Palabras clave: Hermenéutica jurisprudencial. Doctrina. Sistema judicial. Jueces. Aplicación de la norma. Legitimidad por ejercicio.

 

Abstract

Our judges are not mere proclaimers of legal rules and, consequently, the process of interpretation and application of rules is not ventilated thanks to a simple syllogism. The reference to values and the increasingly rapid change in social, cultural and economic circumstances have accentuated the dynamism of the legal system, liquidity that has been reflected in perfunctory laws, of poor technical quality, that can hardly cover the different conflicting assumptions and that must be applied in a context marked by a growing and irreversible socio-cultural diversity.  Consequently, at this juncture, the role of the judge is strengthened extraordinarily, which does not mean assigning the judge functions proper to the other powers, even though it is becoming the indispensable complement to the law, subject, of course, to an intense duty to motivate their decisions subject to the strict canons of legal argumentation.  Motivation thus becomes a veritable trial of persuasion, from which hangs the assessment of the ultimate legitimacy of the forms of exercise of the jurisdictional function.  The only answer to achieve a favorable sociological perception of the hermeneutic function entrusted to the high jurisdictional instances lies, therefore, in the cultural expectation that judges should behave independently.  We are therefore before what could be denominated an exercise of "hermeneutic social legitimacy", that is to say, the degree of confidence and social credibility that an institution (the Justice system in this case) deserves among the citizens.

Keywords: Jurisprudential hermeneutics. Doctrine. Judicial system.
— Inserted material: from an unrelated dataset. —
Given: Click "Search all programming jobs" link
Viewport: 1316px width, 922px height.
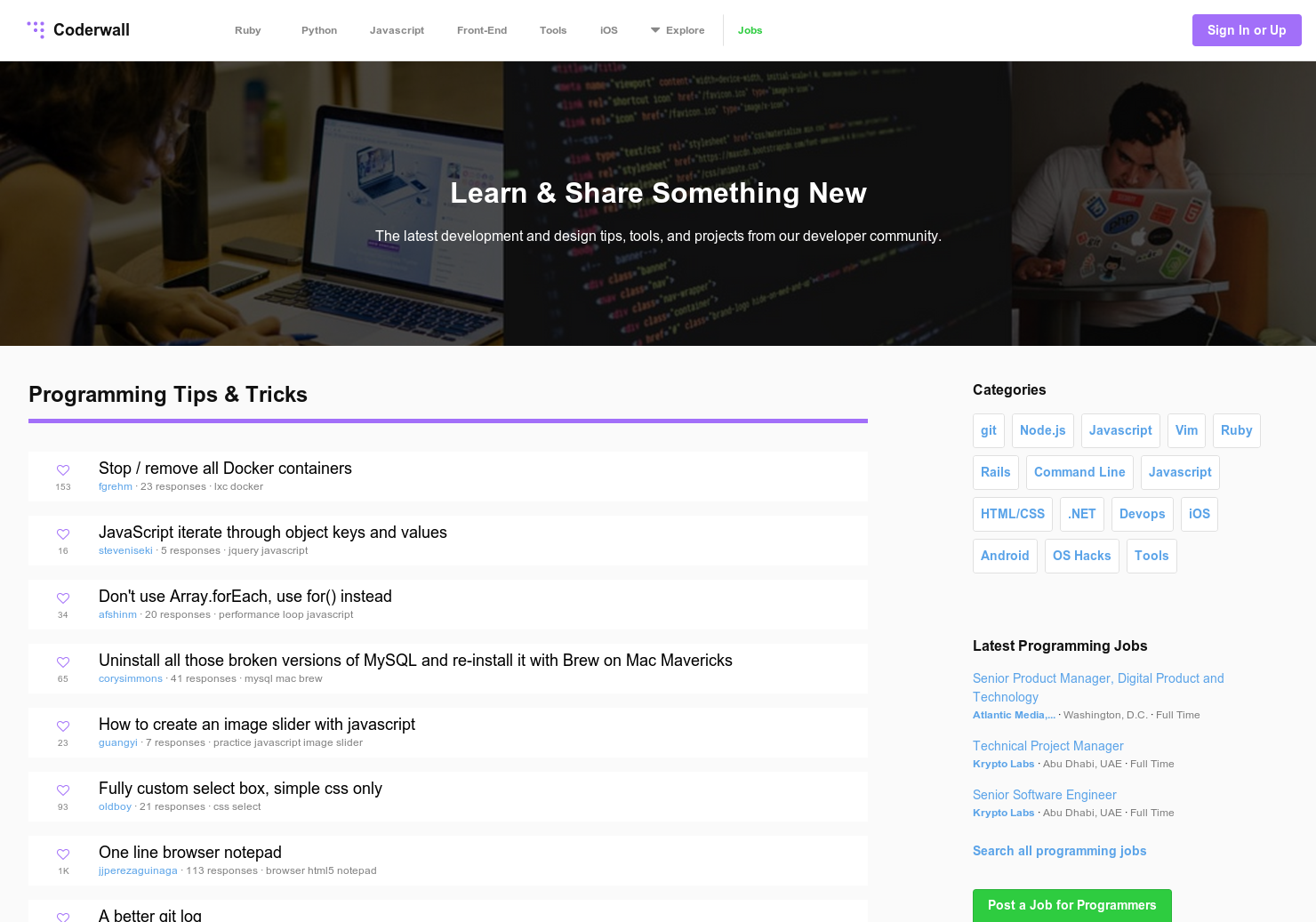Looking at the screenshot, I should pyautogui.click(x=1059, y=851).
Judges. Application of the norm. Legitimacy by exercise.

 

 

1

Se impone advertirles, estimados lectores, antes de cualquier otra consideración que, si el Profesor Gómez García ha tenido la cortesía de invitarme a participar en este proteico número monográfico del Anuario de la Facultad de Derecho de la Universidad de Extremadura, no ha sido, ni mucho menos, por mi pericia en el ámbito de la hermenéutica jurídica académica, sino por algo tan prosaico como pertenecer, desde hace casi veinte años, al Gabinete Técnico del Tribunal Supremo, sin duda, el operador jurídico que simboliza de manera arquetípica a la interpretación como la actividad fundamental del Derecho. Y, en particular, de su Sala de lo Contencioso-Administrativo la cual, tras la reforma operada por la LO 7/2015, se ha erigido como paradigma de un sistema o régimen casacional en el que el criterio discrecional exige una labor exegética singularmente desarrollada.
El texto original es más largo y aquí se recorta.